Adapted by veteran Andrew Davies as a fast-paced, thriller-like soap opera, it is instantly addictive. Davies adapted it as a 15-part series of 30-minute episodes. The episodes ran for several consecutive nights a week on the BBC, repeated together on Sundays. The idea was to mimic the cliffhanger-filled style of 24 and other serial dramas. Thus it unfolded on British TV much as Dickens had written it, and it worked superbly well. Millions watched it. The critics adored it and Gillian Anderson was singled out for her heartbreaking turn as the doomed Lady Dedlock.

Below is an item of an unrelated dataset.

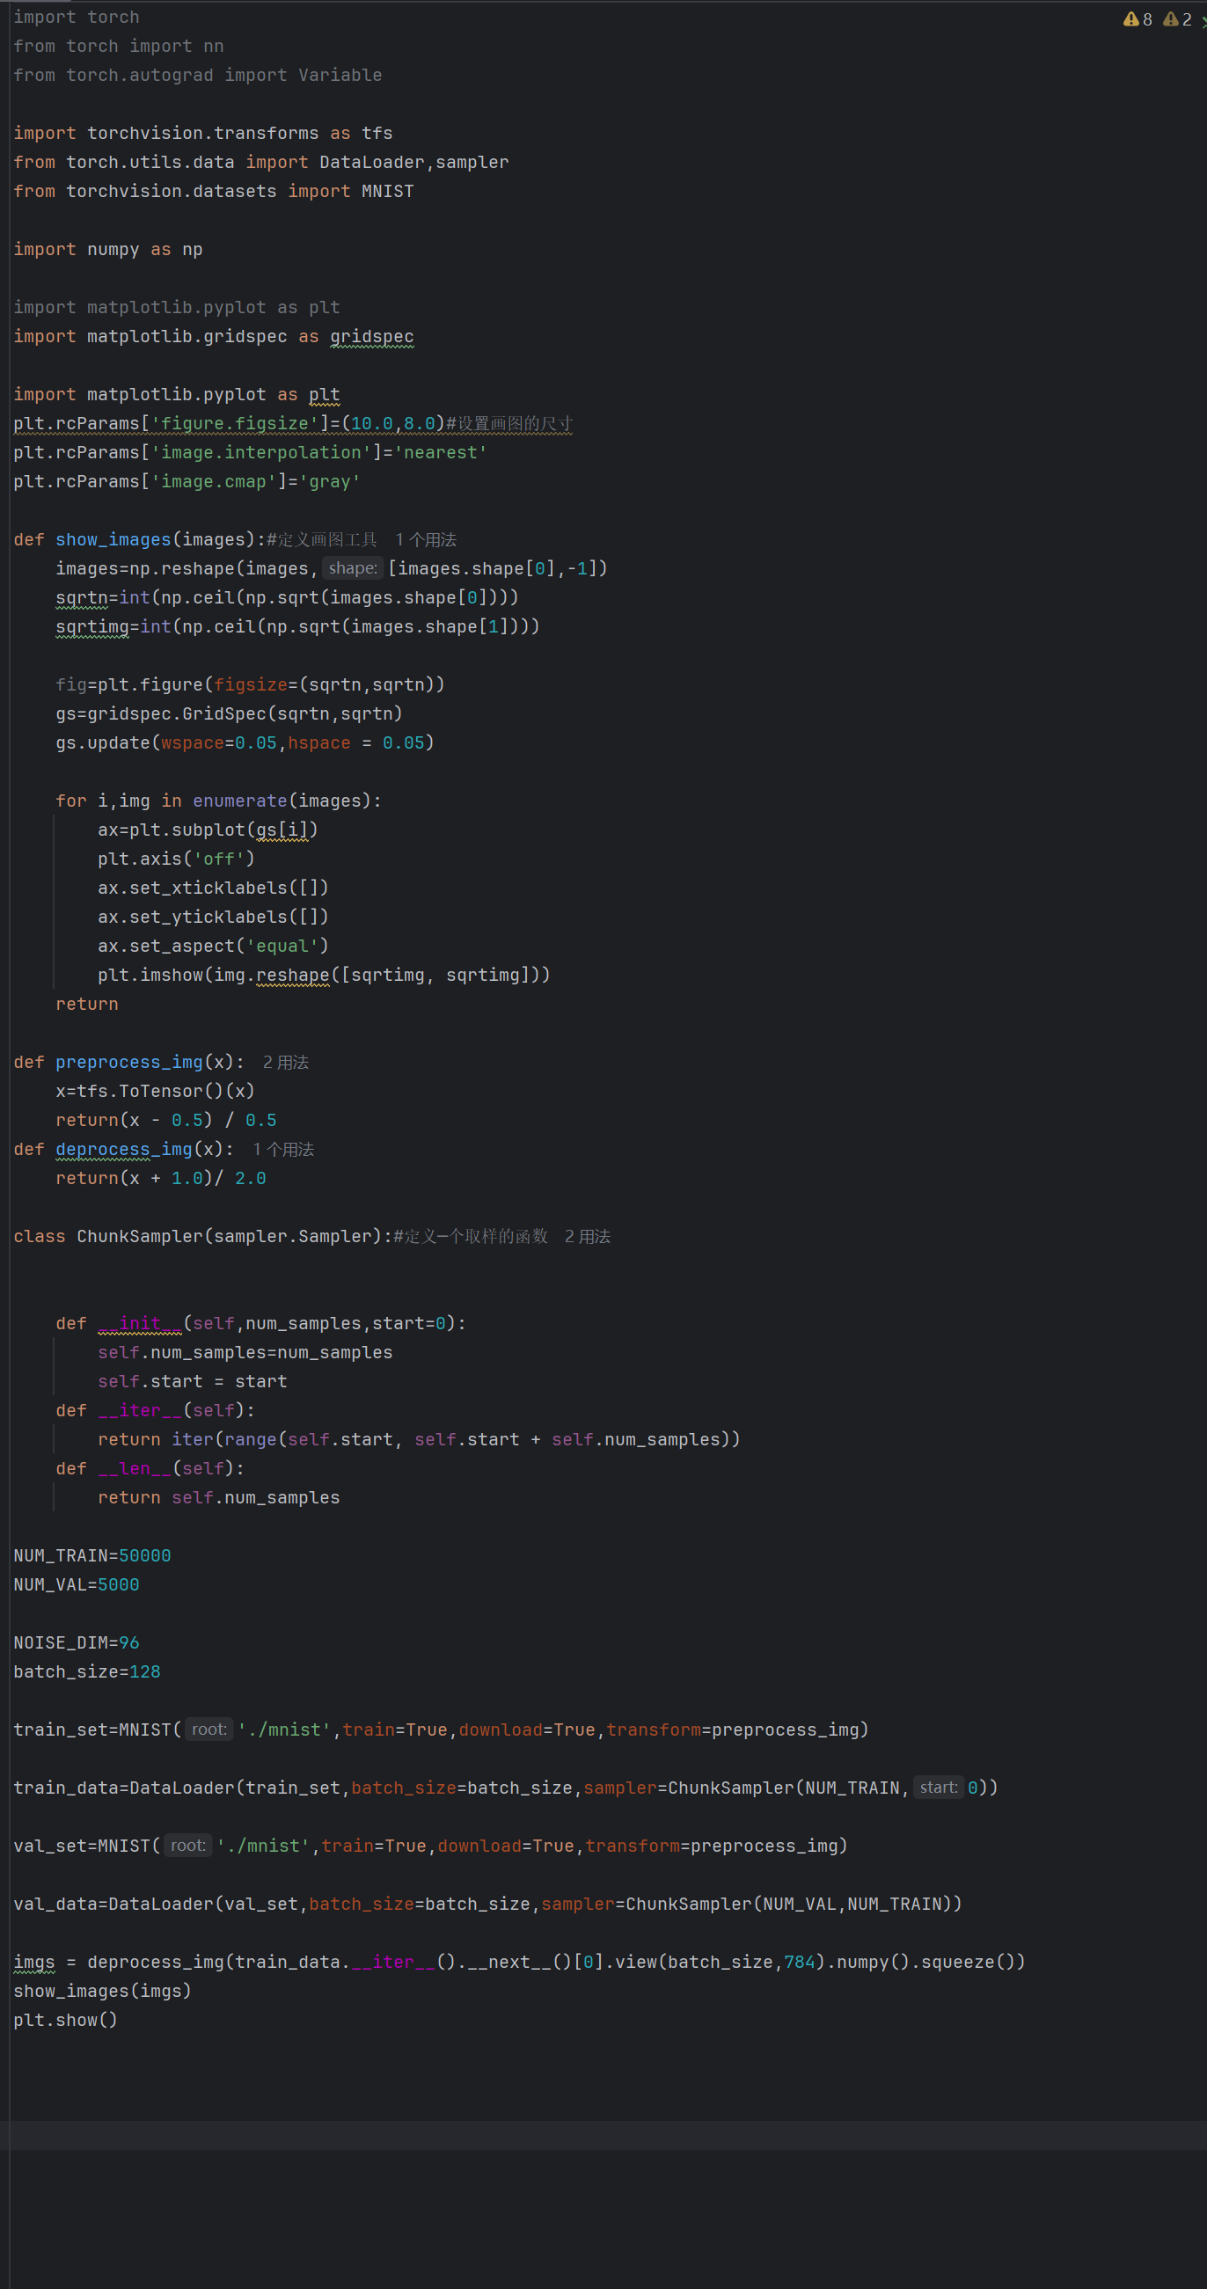
Task: Click the 'root:' hint in the train_set line
Action: [x=209, y=1729]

The story teems with characters and incidents, but Lady Dedlock is at its still centre, often alone and palely loitering while ominous events accumulate around her. In the opening scene of what was the most lavishly praised period adaptation in years, she’s staring out a window. Her deadly dull husband asks if it’s still raining. She acknowledges that it is, and says, to no one, “And I am so bored.”

The viewer will never be bored; there’s a vastly complex legal case to be untangled, some characters will get very rich and others will get what they deserve for lining their pockets through other people’s misfortune.

Editor’s note: Based on information provided by BritBox Canada, an earlier version of this article incorrectly said BritBox offers a seven-day free trial. The service is not yet available in Amazon Prime Video Canada, but expects to be available on Amazon Prime Video in Canada soon.